Dave and I are working on a plan for the Summer of Awesomeness 2012; full post on that coming soon because, really, I want you to have a Summer of Awesomeness, too. My previous Summer of Awesomeness was in 2008. That year, I signed up for a 12-week Spartan Challenge at CrossFit Central, and I committed to doing a sh*t-ton of training that summer. I went to class three times a week. I did extra workouts on my own. I learned to love running. I ate perfect Zone meals every time I ate. It was without a doubt the best summer of my life. I was lean, fit, tan, happy, and didn’t even mind that the temps were 90+ for months on end. But that was, again, before my thyroid decided it wanted to break up with me.
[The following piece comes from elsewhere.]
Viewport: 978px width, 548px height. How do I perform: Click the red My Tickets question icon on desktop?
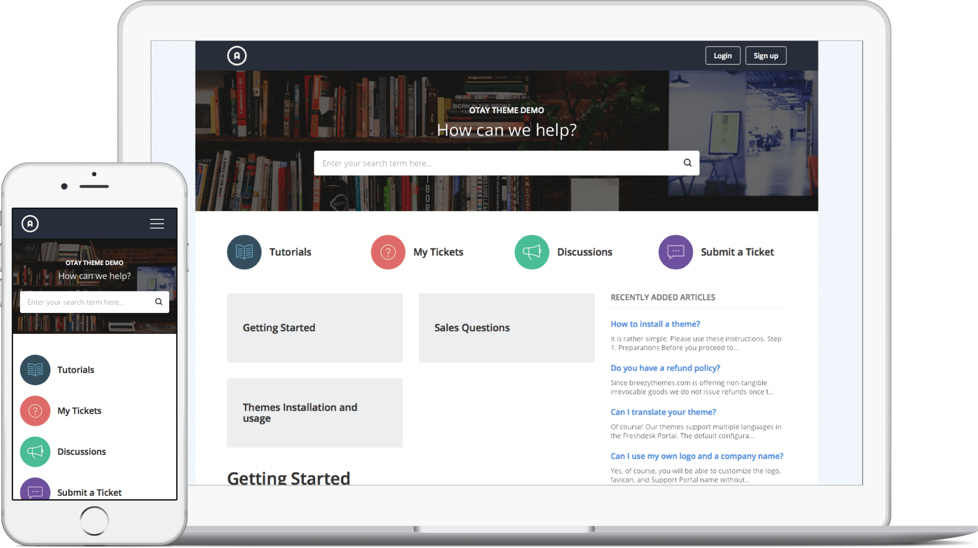coord(388,252)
Because of my broke-ass thyroid, I can’t commit to a high-intensity, 12-week plan — but I can commit to having another great summer, one week at a time. This is new for me, this idea of being committed but flexible. I made a workout plan for the week that alternates hard days and recovery days, but that also includes lots of movement. If it doesn’t wear me out, then next week I’ll do what I really want to do… which is throw in a little metcon on Saturday before yoga.
Monday: walk/run (Done!)
Tuesday: strength training @ the craptastic; kundalini yoga
Wednesday: vinyasa yoga
Thursday: strength training @ the craptastic
Friday: Zombies, Run!
Saturday: hatha yoga
Sunday: walk around the lake
Whew! That is a lot of thinking for one 60-minute jaunt around the lake! But I feel ever-so-much-more centered now.
The biggest takeaway for me: Now that I’m out from under the corporate overlords jackboot, and I’m figuring out how I want my new life to unfold, I need to find a way to combine the “higher self” that I find in yoga with the boobalicious me I like to fancy myself to be.
Do you have a trick for getting back to the “real” you?